It seems such a straightforward idea: evidence confirms a theory precisely if it makes the theory more likely to be true. But once we translate this into probability theory terms, we tend to run into weird puzzles and unexpected complications.
Some of those puzzles are spurious, because they are due to the artificial constraint on probabilities that they have to sum to 1. Those puzzles disappear if we think instead in terms of odds, as the punters do at the racetrack.
My first example: could a conjunction be confirmed, even though neither conjunct is confirmed?
You might think that if the answer is YES, there must be something wrong. Let’s run the numbers.
After coming home from a long trip I was told a little about the coming weather. Tomorrow we may have rain or sleet or both, or the day may be dry. I haven’t been here recently and haven’t check the weather history — so I take each of the four possibilities to be equally likely.
Fine. Now a little later I am told that you can’t have one without the other: if there is rain there is sleet, and if there is sleet there is rain. I update, I conditionalize on this information. Now, were any of the following hypotheses confirmed by this new evidence?
A: Tomorrow it will rain
B: Tomorrow it will sleet
A & B: Tomorrow it will both rain and sleet.
Answer: surprisingly, yes, the conjunction (A & B) is confirmed, its probability doubles, while neither conjunct is confirmed.
Second example: could a conjunction be confirmed although both conjuncts are disconfirmed?
In the following diagram A and B and their conjunction receive different initial probabilities. Then the same thing happens: the new evidence is that you can’t have one without the other.

The top diagram is a ‘Muddy Venn diagram’ to represent the initial probabilities. Think of the probability mass as very fine mud, heaped proportionately on the different areas representing propositions. So a proportion 4 out of 20 of the mud (one-fifth) is heaped on the (A & B) area.
Now conditionalization is effected simply by wiping all the mud off the areas representing excluded possibilities. Replace the relevant numbers by 0. Of course the total of the probability mud has changed, we need to renormalize.
In this example, the probabilities for A and for B decreased, while the probability for (A & B) increased. The conjunction was confirmed, while each conjunct was disconfirmed.

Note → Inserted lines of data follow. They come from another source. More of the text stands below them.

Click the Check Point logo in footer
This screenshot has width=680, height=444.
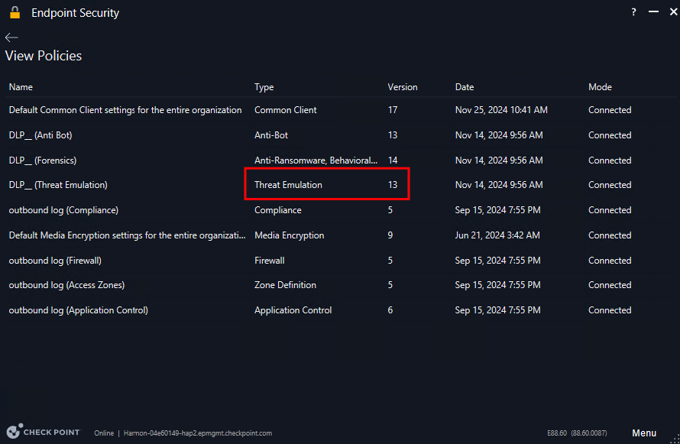[44, 432]
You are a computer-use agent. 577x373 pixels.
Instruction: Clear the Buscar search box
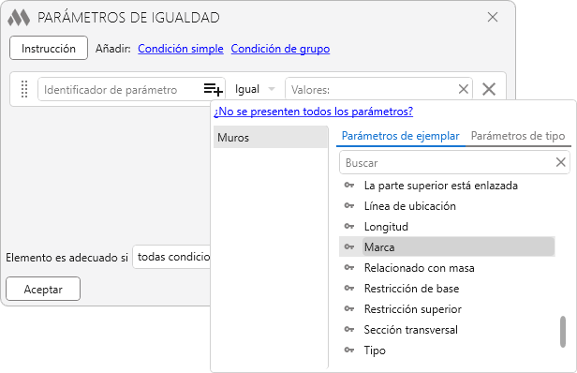(560, 162)
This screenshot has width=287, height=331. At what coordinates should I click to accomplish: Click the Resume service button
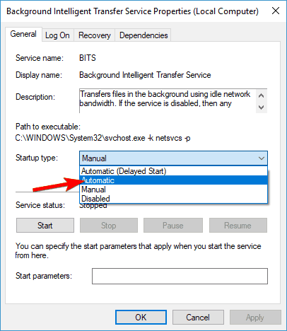click(238, 226)
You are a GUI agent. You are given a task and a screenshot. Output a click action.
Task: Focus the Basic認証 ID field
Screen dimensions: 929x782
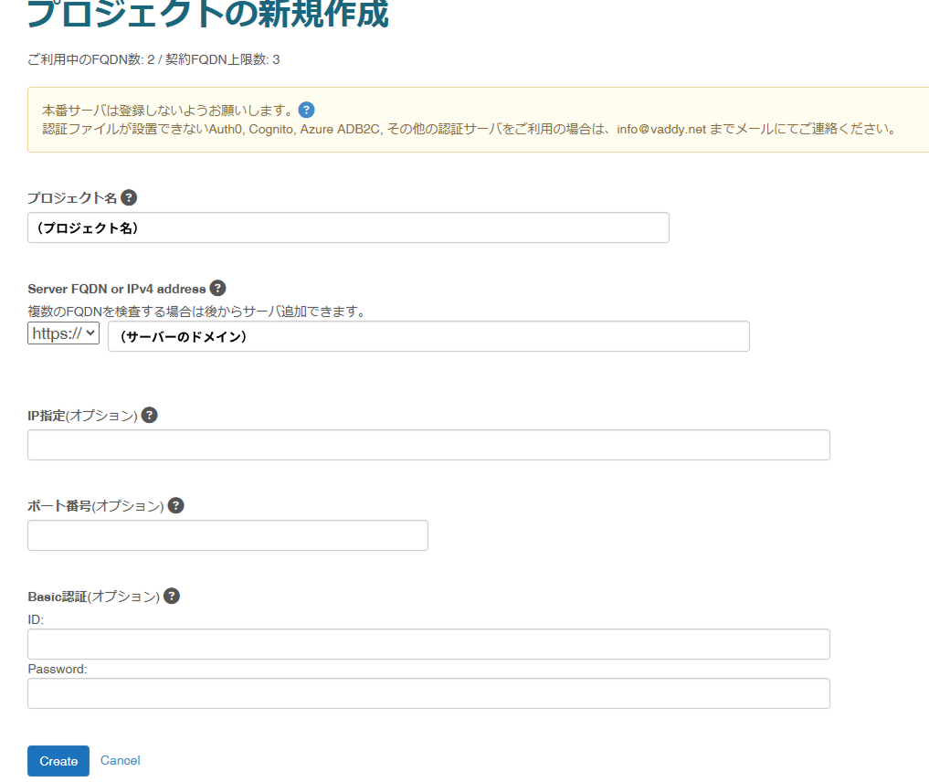tap(428, 644)

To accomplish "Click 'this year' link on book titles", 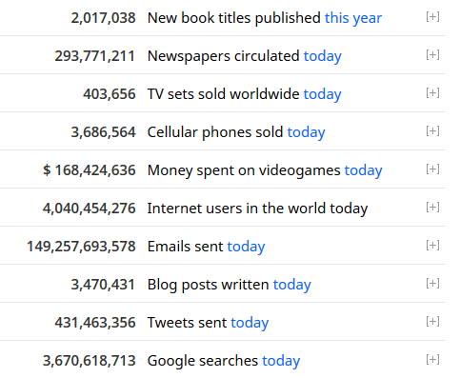I will click(353, 18).

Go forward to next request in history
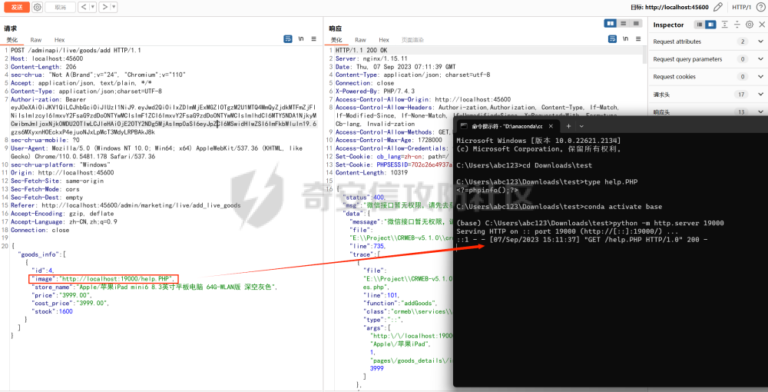(x=104, y=7)
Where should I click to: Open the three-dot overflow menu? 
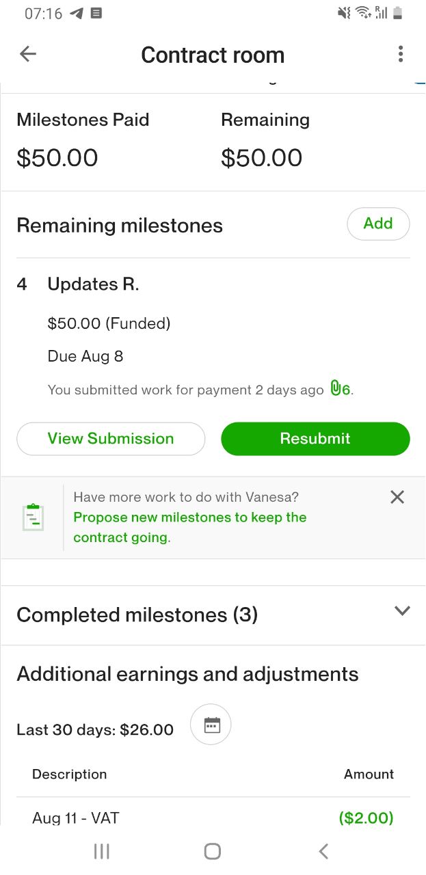[401, 55]
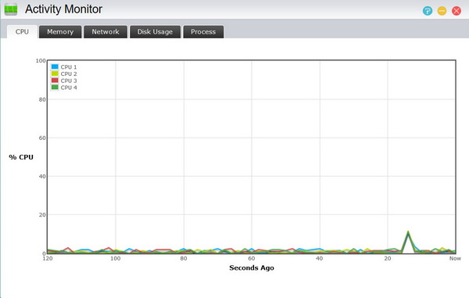This screenshot has width=469, height=298.
Task: Click the CPU spike peak on graph
Action: pos(408,232)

All of this is by the ‘official’ definition of ‘confirm’ in probability terms. But if we think about these examples in terms of odds, we can see that nothing strange and significant was going on at all.
The remaining possibilities, in each example, were just: both rain and sleet, neither rain nor sleet. In the first example their odds were 1:1, and remained 1:1. In the second example their odds were 4:6, and remained 4:6
(which is of course the same as 2:3, for odds, unlike probabilities, are not constrained to sum to a specific total).
It is easy to list odds for a problem situation, focusing on the ‘ultimate’ partition of possibilities (ultimate for the particular questions at issue, in context). So these two examples would be described as follows:

This different way of looking at the situation can remove spurious puzzles.
All that happened here was that some possibilities were eliminated, and this did not change any significant relationship among the possibilities that were not eliminated.
Of course probabilities have not disappeared. The question “what is the probability of A?” is equivalent to the question “what are the odds of A to ~A?”
The shift to thinking in terms of odds will remove spurious difficulties; it will not affect significant results.
For example, if you look back to the diagram in the earlier post “Subjective probability and a puzzle about theory confirmation” you can determine the numbers (percentages) to be placed in the four main areas. Starting top left and going clockwise, those are 35, 35, 15, 15. When evidence is taken, conditionalizing on B, that changes to 0, 35, 15, 0. The odds of A to ~A change from 30:70 to 15:35, but that is the same thing.